Saved entries:
[Start of section]
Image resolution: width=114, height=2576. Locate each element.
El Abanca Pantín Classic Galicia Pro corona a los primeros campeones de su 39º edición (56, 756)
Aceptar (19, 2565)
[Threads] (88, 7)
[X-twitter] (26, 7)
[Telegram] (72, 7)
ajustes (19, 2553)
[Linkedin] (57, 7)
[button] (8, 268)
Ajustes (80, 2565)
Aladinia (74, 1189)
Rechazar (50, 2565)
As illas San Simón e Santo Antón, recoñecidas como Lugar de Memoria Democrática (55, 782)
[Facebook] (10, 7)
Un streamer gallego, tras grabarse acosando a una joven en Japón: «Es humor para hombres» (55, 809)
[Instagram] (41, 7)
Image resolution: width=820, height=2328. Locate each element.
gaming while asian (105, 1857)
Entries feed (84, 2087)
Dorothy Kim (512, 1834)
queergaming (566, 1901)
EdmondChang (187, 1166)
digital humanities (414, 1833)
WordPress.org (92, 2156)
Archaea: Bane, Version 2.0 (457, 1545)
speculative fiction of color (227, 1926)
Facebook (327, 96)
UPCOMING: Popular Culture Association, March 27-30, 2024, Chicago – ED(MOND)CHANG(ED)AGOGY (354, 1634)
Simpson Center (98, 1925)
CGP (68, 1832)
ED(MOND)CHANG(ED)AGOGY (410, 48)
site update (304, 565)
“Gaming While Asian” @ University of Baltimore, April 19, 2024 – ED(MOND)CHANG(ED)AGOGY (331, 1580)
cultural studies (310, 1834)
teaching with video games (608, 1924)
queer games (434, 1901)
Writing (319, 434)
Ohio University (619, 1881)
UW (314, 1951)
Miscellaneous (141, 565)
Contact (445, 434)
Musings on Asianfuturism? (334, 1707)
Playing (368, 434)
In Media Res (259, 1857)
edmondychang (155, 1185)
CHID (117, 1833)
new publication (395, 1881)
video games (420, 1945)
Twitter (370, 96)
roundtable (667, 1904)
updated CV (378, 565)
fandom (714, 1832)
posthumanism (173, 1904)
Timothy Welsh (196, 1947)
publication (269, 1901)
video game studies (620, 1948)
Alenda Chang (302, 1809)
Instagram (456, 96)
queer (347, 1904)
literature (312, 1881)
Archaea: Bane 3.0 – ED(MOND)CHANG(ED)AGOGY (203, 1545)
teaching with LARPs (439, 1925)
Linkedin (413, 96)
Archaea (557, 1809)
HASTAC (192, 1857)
[End of section]
**Work order:** Repeat only what runs from the line holding "queer (347, 1904)" to the end of the data, keeping every line exactly as written, first and last included.

**Output:**
queer (347, 1904)
literature (312, 1881)
Archaea: Bane 3.0 – ED(MOND)CHANG(ED)AGOGY (203, 1545)
teaching with LARPs (439, 1925)
Linkedin (413, 96)
Archaea (557, 1809)
HASTAC (192, 1857)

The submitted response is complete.